Monday, July 10, 2017

The Treehouse Lodge

Wow!  Let us start with that. The amount of work it must have taken to create this place boggles the mind.  There are 10 treehouses. There's a common dining area. There are stairs that go up a tree and at the top only a simple resting area and hanging bridges leaving to other tree houses. There are covered walkways. There is just so much work and effort that we were blown away.
At the top of the stairs your entry into the Treehouse Lodge is this covered walkway and sign

Hey Treehouse off in the distance as you walk up to the main area

A staging area for groups, tours and luggage

Leslie at the entrance to the dining area

We are Treehouse number 7

More walkways leading up to our treehouse

This tree contains the stairs that you need to get up to the level of the treehouses. There's a couple of chairs that you sit in to at the top but that's all. Then there are hanging bridges that lead from there

Looking down from the top

The hanging bridge to Tree House Number 6. We had to go past 6 and then on another hanging bridge to 7.

We would only go one at a time as it was tricky, or maybe just seem to trickier than it really was

Another Treehouse off in the distance

The bed and mosquito netting

The tree containing the stairs and the sitting area from up top

We made it to our Treehouse and took a quick shower before relaxing and watching the birds, the insects, the trees, and the whole jungle

The entire Treehouse is wrapped in a netting. So the wasps and moths and a whole variety of creepy crawlers could not get in

This is our tree who's holding up the whole thing

The tree acted as a Center Post and supported the entire Treehouse. We had a trapdoor and steps that lead up to the trapdoor.

We had running water a toilet and a shower. The running water was not potable. And the shower was only cold. With the humidity and the heat we did not need a hot shower.

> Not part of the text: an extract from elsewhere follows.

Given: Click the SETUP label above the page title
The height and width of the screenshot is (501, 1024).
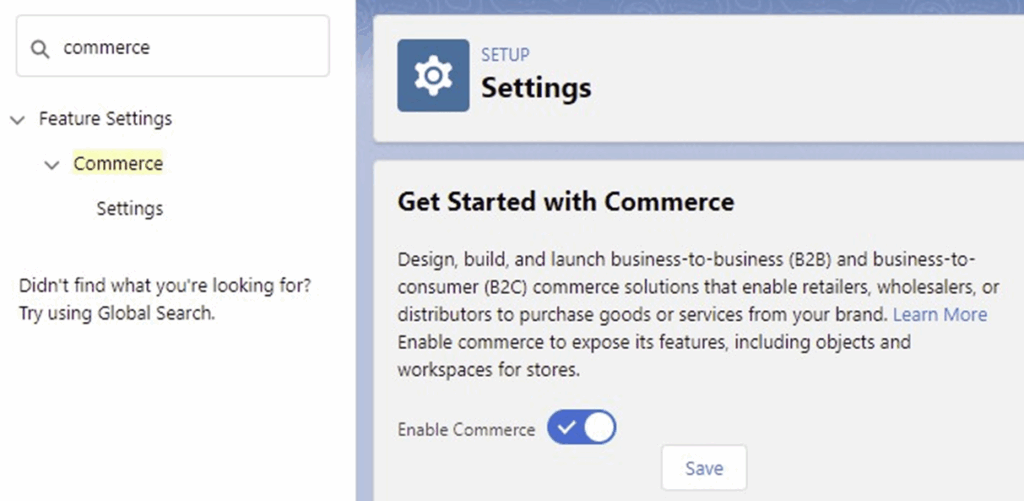Looking at the screenshot, I should tap(505, 54).
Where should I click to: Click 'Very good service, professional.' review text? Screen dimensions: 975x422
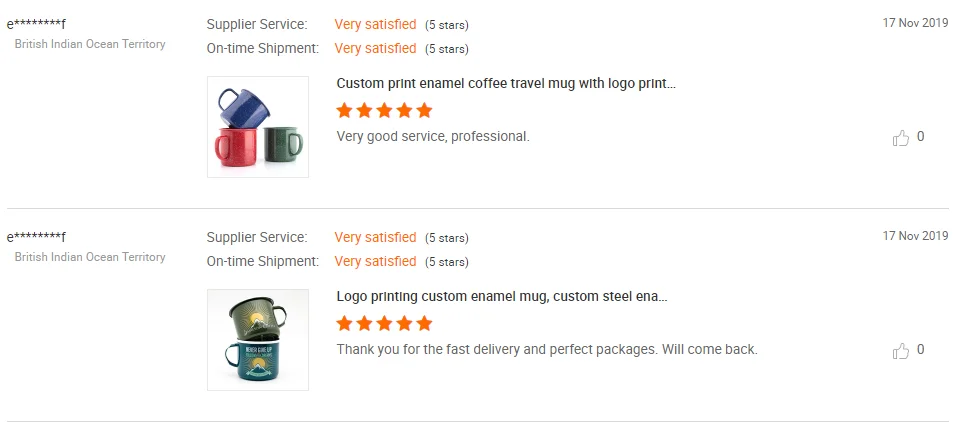(433, 136)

Here is the trapdoor it was relatively heavy. The steps leading up to it we're very steep. I guess it needs to be heavy to keep out the Jaguar!

Not a Jaguar, maybe a cougar.

This is the second hanging Bridge it's so long you really can't even see the end. The end of course is our Treehouse number 7

The hanging Bridge leaving from 6 back to the stair tree.
You can't tell but I am hanging on for dear life here. I looked back and had the grin / Grimace of a man trying not to fall to his death

I used my walking app to measure the distance from the dining Hut to our Treehouse. It is almost two tenths of a mile. And what this does not tell you is 102 steps. Many of the steps are varying lengths and widths. They were two staircases in particular that I could only go down backwards as my giant feet would not fit.